Luka Maksimovic est un étudiant en communication de 25 ans. Quand il fait de la politique, il s'appelle "Beli" ("Blanc") ou encore Ljubisa Preletacevic, ce nom étant un jeu de mots pour désigner celui qui change de camp comme de chemise, une spécialité politique serbe.
A Mladenovac, dans la banlieue belgradoise, le jeune homme, costume blanc, barbe de hipster et cheveux mi-longs retenus en chignon façon samouraï, s'arrête sans cesse.
"M. le président. Je veux juste vous serrer la main et vous dire bonjour", dit un quinquagénaire. "Nous sommes venus de Belgrade uniquement pour vous rencontrer", crie une femme depuis sa voiture. "Frappe fort!" ("Samo jako!"), répond "Beli", reprenant son slogan abscons.

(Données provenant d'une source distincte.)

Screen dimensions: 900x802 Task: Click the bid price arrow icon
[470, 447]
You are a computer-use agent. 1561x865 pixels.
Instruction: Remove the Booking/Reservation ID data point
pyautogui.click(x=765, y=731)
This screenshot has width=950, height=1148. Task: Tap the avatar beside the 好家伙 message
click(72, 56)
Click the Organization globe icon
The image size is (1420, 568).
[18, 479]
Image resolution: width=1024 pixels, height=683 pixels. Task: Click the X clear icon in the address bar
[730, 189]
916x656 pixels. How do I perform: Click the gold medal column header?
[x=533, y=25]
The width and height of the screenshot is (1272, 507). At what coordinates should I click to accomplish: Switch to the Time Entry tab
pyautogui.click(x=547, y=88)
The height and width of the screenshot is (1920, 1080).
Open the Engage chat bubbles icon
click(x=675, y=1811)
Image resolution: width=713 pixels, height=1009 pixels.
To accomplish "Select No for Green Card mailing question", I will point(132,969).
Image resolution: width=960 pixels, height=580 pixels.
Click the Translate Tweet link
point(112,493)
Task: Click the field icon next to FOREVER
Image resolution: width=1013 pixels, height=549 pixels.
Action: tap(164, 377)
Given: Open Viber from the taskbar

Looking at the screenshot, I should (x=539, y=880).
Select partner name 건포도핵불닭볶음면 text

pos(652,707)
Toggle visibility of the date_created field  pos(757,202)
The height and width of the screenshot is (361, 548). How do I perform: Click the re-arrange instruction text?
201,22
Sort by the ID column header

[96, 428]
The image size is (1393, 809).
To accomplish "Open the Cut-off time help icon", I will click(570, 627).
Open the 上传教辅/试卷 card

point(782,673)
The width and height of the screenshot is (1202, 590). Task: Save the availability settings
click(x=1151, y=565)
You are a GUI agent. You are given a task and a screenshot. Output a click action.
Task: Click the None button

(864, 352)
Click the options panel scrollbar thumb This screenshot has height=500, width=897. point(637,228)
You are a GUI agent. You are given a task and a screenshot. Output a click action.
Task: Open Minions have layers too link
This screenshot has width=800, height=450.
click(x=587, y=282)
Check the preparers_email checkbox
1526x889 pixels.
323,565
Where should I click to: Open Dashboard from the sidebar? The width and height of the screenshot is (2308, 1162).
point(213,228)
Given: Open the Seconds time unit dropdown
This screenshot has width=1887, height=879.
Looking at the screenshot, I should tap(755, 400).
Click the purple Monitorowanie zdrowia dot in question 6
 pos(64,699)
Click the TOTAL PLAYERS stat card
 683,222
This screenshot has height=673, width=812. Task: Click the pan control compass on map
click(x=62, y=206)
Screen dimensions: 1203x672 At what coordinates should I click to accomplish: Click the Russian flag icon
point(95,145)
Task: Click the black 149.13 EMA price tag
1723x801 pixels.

Le favori est le Premier ministre de centre droit, Aleksandar Vucic, qui entend l'emporter dès le premier tour. Mais "Beli" fait désormais jeu égal, voire devance dans certains sondages, les candidats pro-européens Sasa Jankovic et Vuk Jeremic, ou encore l'ultranationaliste d'extrême droite Vojislav Seselj. Tous tournent autour de 10%.
L'émergence du trublion a débuté en 2016. Avec des amis, il avait réalisé une vidéo pour moquer un personnel politique serbe gangréné par la corruption. Elle fait rire la Serbie et sa liste arrive deuxième aux municipales à Mladenovac.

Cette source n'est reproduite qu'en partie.